▶ [Exercises]:
• A. From the Vision2020 post on health insurance exchanges, return everything from "Obama's insurance exchange" down to "Institutes of Health.".
• B. In the Vision2020 post on health insurance exchanges, what position does Ezekiel Emanuel hold at the National Institutes of Health?
• C. Continue the Vision2020 post on health insurance exchanges from where it stops.

▶ [Text block]:
++++++
[Vision2020] Health Insurance Exchanges are a Great Idea

nickgier at roadrunner.com nickgier at roadrunner.com
Wed Oct 8 11:36:45 PDT 2008


Greetings: 
 
Obama would reign in the health insurance abuses, but McCain would allow them to increase, especially under his plan to allow insurers to sell policies across state 
lines. 
 
Obama's insurance exchange program could save $70 billion a year in excessive 
insurance costs and would forbid insurers from rejecting applicants because of 
pre-existing conditions. 
 
Nick Gier 
 
October 7, 2008,  The New York Times 
Insurance Exchange Is a Good Idea 
By Ezekiel Emanuel 
 
Ezekiel Emanuel, an oncologist, is the chairman of the department of bioethics 
at the National Institutes of Health. 
 
Americans loathe health insurance companies. We all have our stories. When my 
family moved to Chicago, our new insurer sent back all doctor’s bills the first 
year marking them: “pre-existing condition.” This for my children’s strep throat 
and ear infections — acute infections that could hardly be “pre-existing” 
conditions. 
 
This dread of insurance companies makes it worthwhile to examine how John McCain 
and Barack Obama handle them. If you don’t like health insurance companies, Mr.
++++++
▶ [Material provided]:
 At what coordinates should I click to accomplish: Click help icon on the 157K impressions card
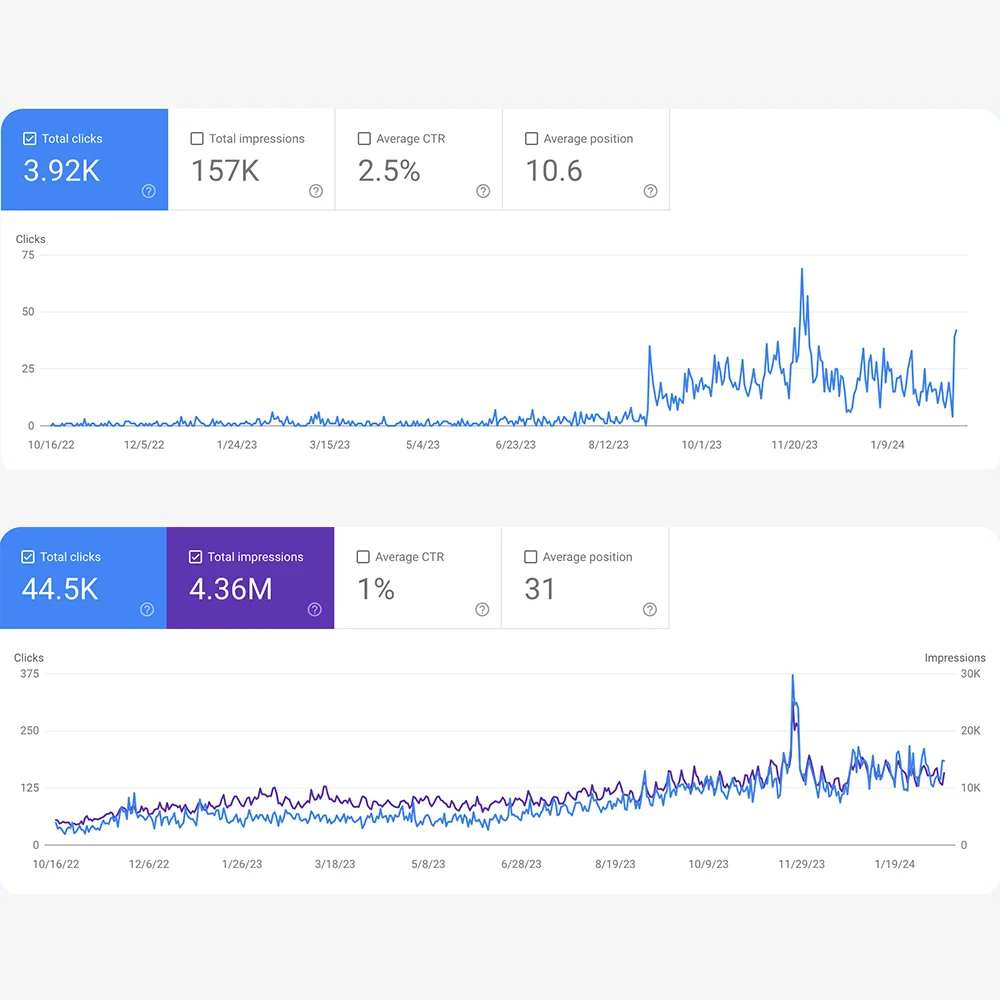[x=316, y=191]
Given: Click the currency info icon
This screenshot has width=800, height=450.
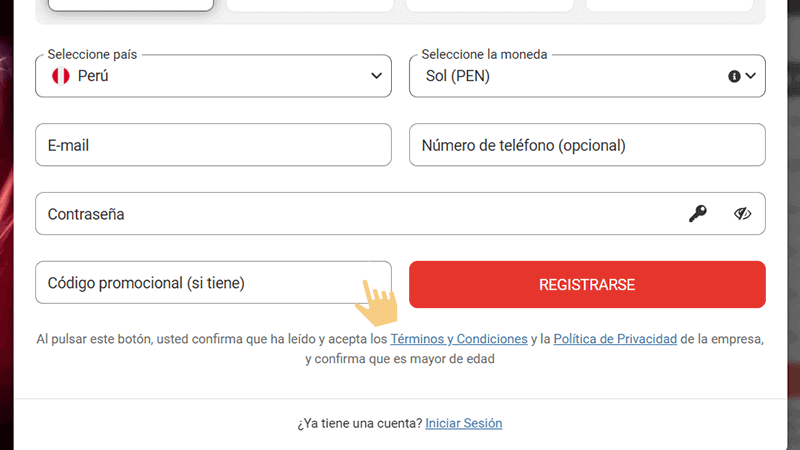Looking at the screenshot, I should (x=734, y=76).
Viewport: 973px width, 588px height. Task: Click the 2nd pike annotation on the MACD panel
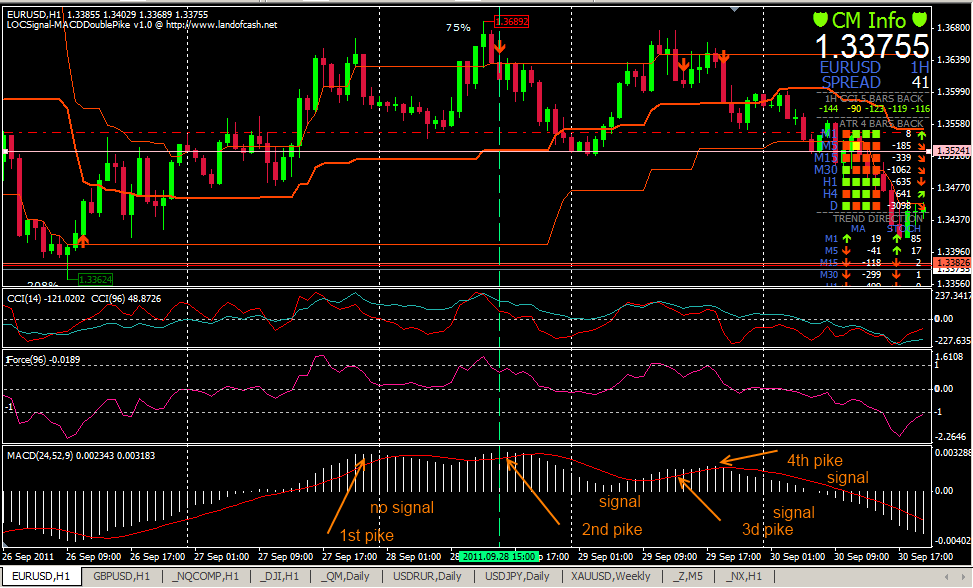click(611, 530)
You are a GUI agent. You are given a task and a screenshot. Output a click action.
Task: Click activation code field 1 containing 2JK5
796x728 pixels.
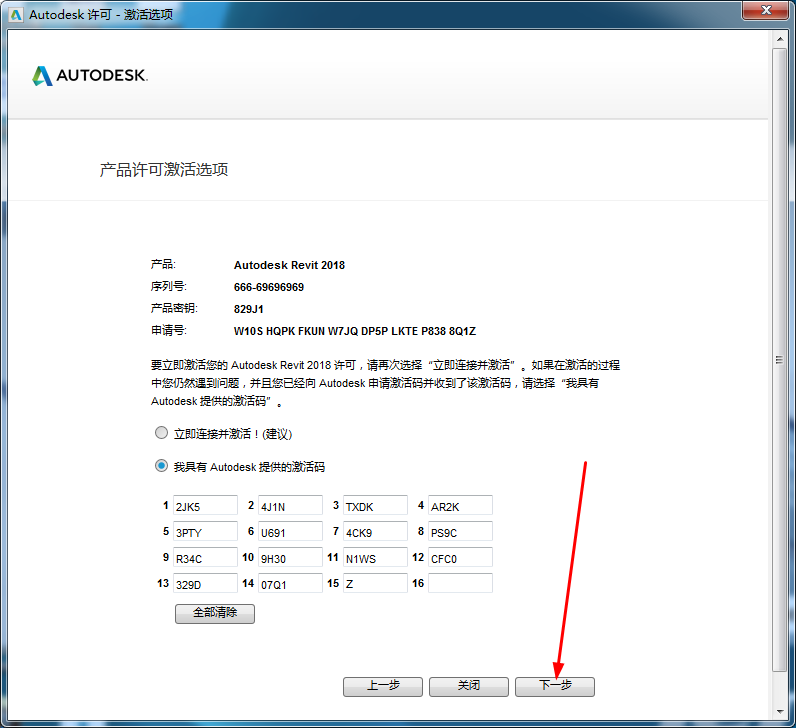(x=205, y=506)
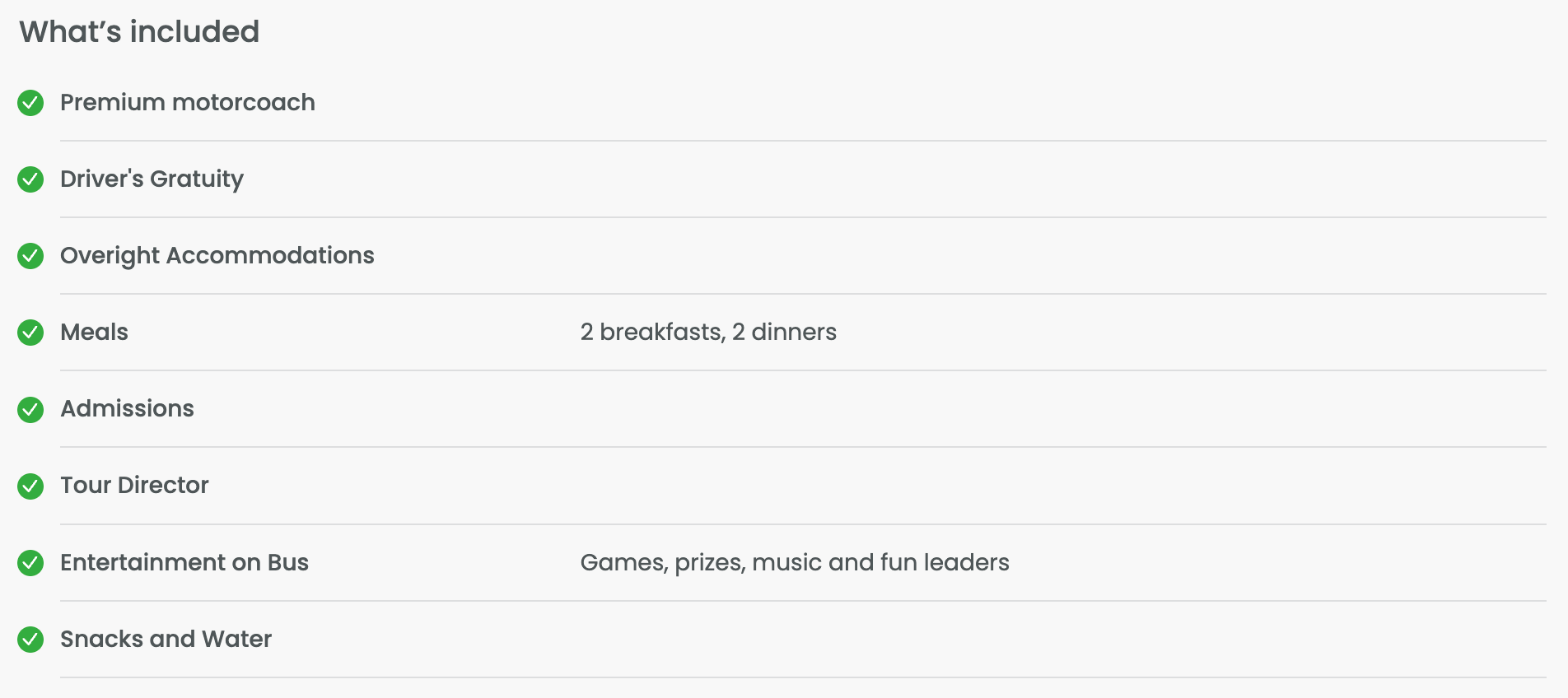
++++++
▶ [Expected results]:
• A.
Obama's insurance exchange program could save $70 billion a year in excessive 
insurance costs and would forbid insurers from rejecting applicants because of 
pre-existing conditions. 
 
Nick Gier 
 
October 7, 2008,  The New York Times 
Insurance Exchange Is a Good Idea 
By Ezekiel Emanuel 
 
Ezekiel Emanuel, an oncologist, is the chairman of the department of bioethics 
at the National Institutes of Health.

• B. He is the chairman of the department of bioethics.

• C.
McCain’s plan is not for you. It is likely to lead to higher costs, less 
protections and more paperwork. Mr. McCain wants to move people out of 
employer-based insurance by: eliminating the tax exclusion for employer-based 
coverage (making insurance provided by employers taxed as income, which it is 
not today); providing a tax credit to all Americans for purchasing health 
insurance; and allowing health insurers to sell nationwide, so a person living 
in New Jersey could buy insurance from a company in Nevada not subject to New 
Jersey laws. Why? Because like the banking industry, Mr. McCain wants to open up 
the health insurance market to “more vigorous nationwide competition.” 
 
This approach suffers from three major defects: 1.) insurers charge in relation 
to a person’s health, so those who are sick could pay $20,000 or $30,000 a year; 
2.) these policies typically cover less than employer-based insurance and 
usually have higher deductibles and co-pays; and 3) the insurer’s administrative 
costs in the individual market are substantially higher because, when the sales 
are to each individual separately, there is more underwriting and no economies 
of scale.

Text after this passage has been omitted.